西苫田支部自主防災・防犯会連絡協議会の第9回「西苫田地区防災訓練」が27日、岡山県津山市小原の西苫田公民館で開かれ、自衛官による講話を通じて地区住民たちが有事に備えた心構えと準備について学んだ。
陸上自衛隊日本原駐屯地中部方面特科連隊第3大隊第8中隊・廣長孝晃中隊長が講師を務め、災害派遣現場での活動とその経験から得た教訓などを語り、住民たちにとっても大切な普段の行い、行動を紹介。地区内の15町内の住民約250人が参加した。
初めに同協議会・髙山康晴会長が「講話の内容を決して『対岸の火事』とは思わず、自身が住む地域に当てはめて考えていこう」とあいさつ。東日本大震災における自衛隊の救助、支援活動の様子を収めた映像を見た後、廣長中隊長は2018年9月6日に北海道で発生した「胆振東部地震」での救助活動について話した。

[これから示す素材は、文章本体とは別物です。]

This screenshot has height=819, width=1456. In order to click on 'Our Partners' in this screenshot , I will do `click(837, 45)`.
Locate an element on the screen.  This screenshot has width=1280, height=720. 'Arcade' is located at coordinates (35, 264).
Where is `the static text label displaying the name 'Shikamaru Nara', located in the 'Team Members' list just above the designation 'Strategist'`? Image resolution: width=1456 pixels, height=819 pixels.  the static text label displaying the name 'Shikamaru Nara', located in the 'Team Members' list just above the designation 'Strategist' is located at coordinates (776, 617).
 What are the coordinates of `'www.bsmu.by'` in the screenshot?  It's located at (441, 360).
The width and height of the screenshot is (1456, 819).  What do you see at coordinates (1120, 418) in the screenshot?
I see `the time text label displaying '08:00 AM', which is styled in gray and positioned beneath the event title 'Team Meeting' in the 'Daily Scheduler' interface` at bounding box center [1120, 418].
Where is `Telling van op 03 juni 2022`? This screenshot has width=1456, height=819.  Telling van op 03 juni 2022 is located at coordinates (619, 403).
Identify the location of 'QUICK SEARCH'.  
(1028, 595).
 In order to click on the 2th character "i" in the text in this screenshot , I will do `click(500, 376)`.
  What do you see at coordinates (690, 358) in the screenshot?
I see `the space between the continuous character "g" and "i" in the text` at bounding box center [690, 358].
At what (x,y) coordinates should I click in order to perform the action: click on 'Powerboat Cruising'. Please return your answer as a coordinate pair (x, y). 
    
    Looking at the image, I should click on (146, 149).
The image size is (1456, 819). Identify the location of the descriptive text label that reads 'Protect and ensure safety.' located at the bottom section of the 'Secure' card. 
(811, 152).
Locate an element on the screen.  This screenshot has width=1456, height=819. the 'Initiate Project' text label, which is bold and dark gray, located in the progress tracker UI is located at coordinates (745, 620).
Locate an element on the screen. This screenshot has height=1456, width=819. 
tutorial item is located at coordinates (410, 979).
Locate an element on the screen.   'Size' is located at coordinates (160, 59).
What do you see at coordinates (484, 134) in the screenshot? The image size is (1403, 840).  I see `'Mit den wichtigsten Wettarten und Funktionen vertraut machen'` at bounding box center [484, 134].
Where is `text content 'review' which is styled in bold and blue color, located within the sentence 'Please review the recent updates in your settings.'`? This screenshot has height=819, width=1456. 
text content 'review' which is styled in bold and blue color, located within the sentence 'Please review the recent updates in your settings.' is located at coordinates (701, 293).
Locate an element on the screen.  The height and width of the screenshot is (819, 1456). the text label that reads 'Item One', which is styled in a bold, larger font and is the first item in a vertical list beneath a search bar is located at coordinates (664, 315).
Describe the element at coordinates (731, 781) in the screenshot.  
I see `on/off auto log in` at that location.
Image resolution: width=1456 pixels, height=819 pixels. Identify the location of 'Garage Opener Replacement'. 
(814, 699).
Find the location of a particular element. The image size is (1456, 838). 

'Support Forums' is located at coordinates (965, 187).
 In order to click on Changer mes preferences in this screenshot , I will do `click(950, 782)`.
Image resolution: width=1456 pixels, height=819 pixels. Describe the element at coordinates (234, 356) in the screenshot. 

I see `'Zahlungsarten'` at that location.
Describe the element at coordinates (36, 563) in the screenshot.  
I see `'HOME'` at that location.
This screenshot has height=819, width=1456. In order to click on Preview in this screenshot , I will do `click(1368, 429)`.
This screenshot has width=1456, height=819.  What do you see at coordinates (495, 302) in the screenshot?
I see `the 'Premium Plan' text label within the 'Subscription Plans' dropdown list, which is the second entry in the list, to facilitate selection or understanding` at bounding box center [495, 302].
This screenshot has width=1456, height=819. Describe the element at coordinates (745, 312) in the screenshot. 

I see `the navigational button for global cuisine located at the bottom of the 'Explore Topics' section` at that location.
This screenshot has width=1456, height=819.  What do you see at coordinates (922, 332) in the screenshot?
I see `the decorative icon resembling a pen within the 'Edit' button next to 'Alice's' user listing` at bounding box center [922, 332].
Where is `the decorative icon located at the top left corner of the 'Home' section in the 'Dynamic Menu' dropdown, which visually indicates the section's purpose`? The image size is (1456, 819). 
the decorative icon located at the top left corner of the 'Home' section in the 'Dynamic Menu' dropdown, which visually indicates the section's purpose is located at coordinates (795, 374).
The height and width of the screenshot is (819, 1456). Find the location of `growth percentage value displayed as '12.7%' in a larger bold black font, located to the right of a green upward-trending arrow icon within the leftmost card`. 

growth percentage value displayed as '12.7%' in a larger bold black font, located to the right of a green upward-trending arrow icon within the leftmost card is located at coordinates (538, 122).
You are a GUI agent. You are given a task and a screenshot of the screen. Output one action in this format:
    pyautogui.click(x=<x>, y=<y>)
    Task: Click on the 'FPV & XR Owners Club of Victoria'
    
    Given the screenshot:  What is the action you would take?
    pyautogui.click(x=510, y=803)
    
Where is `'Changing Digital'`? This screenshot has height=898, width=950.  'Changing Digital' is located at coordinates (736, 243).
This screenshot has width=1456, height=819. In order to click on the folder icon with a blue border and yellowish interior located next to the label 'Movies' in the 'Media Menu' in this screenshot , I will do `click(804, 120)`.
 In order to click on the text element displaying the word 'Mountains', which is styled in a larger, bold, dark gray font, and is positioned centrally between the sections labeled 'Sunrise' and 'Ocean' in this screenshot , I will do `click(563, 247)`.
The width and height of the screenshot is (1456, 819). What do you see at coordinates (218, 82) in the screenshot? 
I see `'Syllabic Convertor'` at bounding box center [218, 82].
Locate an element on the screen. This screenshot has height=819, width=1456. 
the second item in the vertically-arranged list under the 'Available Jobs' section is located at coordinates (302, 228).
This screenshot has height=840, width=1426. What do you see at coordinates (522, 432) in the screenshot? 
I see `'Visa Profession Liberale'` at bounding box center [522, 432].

同地震の規模はマグニチュード6.7、震度7を観測。午前3時7分ごろの発生で山間部では土砂崩れが多発し、厚真町では多数の犠牲者が出るなど甚大な被害をもたらした。
この時、エリア全域におよぶ大規模停電(ブラックアウト)も起こり、暗闇の中で救助は困難を極める事態に。その中で、車両が通れない道を避けて被災地に向かい、要救助者を探すには近隣住民の協力と連携が大変重要になったことを述べ、「普段から自分たちが住んでいる地域の道(道路網)や地形を知り、どの場所に人が住んでいるのかを把握していることが重要」と強調した。
最後に備えに対して、備蓄品の確認の他にも家族の間での「防災会議」を提唱。「住んでいる地域だけでなく、自宅の中でも危険箇所や安全な場所を確認して共有し、生かしてほしい。被災した時は連携が取れるように普段から家族や近隣住民たちとのコミュニケーションも大切に」と呼びかけた。